I am still in a haze from sleeping for
over 10 hours. I'm staying at home from work today, trying to get
over the latest obstacle on my way back to running. Days turn to
weeks, weeks turn to months and the light at the end of the tunnel
seems to be moving further away the more I try to move towards it. I am
tired. And the more I rest, the more tired I get. It must be all this
swimming upstream that's tiring me out.
It's one of those days when motivation
to achieve anything more ambitious than keeping myself alive is
non-existent. This apathy is so disheartening. Gone are the days I'd
embark on long walks with my Nikon, eager to capture some nice shots.
Cocooning is the only thing that has any appeal.
But that's not me. I don't
recognise myself in it. The cognitive dissonance is too great.

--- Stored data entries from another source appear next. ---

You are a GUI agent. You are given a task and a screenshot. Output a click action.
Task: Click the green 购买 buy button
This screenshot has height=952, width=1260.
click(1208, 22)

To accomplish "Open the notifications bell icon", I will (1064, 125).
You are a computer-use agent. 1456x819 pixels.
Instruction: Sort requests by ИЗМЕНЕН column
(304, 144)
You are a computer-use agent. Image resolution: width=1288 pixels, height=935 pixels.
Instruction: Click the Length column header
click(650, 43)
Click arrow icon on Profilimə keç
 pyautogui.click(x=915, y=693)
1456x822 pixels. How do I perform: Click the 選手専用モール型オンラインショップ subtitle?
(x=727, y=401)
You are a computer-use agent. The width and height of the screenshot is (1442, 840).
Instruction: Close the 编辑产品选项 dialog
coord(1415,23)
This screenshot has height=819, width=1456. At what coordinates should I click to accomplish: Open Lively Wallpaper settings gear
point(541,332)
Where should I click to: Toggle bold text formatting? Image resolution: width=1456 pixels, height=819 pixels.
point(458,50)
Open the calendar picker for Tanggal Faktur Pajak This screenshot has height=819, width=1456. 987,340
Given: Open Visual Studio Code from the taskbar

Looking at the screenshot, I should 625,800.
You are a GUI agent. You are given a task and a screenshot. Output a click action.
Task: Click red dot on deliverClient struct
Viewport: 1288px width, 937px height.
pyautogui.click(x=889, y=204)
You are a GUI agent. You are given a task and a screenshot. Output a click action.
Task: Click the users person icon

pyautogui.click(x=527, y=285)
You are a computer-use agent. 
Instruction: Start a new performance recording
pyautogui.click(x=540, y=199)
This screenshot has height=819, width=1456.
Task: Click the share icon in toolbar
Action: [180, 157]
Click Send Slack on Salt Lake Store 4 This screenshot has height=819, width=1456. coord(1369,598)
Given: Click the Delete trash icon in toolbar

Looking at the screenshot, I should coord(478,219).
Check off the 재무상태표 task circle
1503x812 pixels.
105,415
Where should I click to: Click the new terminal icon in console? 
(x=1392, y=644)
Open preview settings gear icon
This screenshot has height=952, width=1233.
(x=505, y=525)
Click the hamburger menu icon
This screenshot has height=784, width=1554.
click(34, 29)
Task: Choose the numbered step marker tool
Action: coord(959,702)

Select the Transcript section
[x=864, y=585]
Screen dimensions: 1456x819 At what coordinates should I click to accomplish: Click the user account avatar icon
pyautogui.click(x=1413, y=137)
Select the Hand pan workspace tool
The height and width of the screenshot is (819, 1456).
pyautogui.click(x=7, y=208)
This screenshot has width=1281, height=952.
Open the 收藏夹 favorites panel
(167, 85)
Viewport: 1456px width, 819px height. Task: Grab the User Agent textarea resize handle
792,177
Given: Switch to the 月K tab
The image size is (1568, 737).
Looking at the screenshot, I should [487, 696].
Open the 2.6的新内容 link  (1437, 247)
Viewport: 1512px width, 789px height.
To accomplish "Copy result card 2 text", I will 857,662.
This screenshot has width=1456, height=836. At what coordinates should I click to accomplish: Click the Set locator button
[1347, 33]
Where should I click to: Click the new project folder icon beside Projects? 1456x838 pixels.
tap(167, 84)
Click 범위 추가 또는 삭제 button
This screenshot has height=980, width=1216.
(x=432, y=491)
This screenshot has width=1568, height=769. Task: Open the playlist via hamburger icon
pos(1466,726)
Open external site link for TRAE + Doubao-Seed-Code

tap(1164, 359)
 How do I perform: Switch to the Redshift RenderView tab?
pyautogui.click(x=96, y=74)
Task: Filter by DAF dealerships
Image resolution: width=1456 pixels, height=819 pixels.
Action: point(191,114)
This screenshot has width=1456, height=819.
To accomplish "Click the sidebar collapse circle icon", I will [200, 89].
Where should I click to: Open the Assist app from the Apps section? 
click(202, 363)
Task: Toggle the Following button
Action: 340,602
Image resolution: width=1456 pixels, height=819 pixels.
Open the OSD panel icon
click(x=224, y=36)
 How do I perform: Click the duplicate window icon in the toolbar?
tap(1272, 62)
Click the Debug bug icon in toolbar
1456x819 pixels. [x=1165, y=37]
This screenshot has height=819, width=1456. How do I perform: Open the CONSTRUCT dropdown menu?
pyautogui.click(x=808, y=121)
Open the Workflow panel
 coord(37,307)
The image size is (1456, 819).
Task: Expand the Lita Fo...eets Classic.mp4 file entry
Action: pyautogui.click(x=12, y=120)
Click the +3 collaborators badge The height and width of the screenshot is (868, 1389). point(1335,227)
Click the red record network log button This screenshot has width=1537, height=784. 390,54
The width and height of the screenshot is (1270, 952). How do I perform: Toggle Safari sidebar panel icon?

I've developed coping mechanisms to
deal with it. When my body is knocked out, my mind has to step in and
help. One coping mechanism is to scout future running routes in
SkellefteƄ. Google street view has been a tool of remarkable value
in my cause to explore my future stomping grounds. I click my way
around the gravel roads surrounding the city and on cycle paths that
cut through it. Through forests and villages, by the sea and by the
river, I plan runs that will take me all day. That's how I trick my
restless body into believing that it's got its dose of adventure for
the day: by means of virtual travelling.
It works. For a while.
PS. To the anonymous donor to my cancer research drive - thank you!!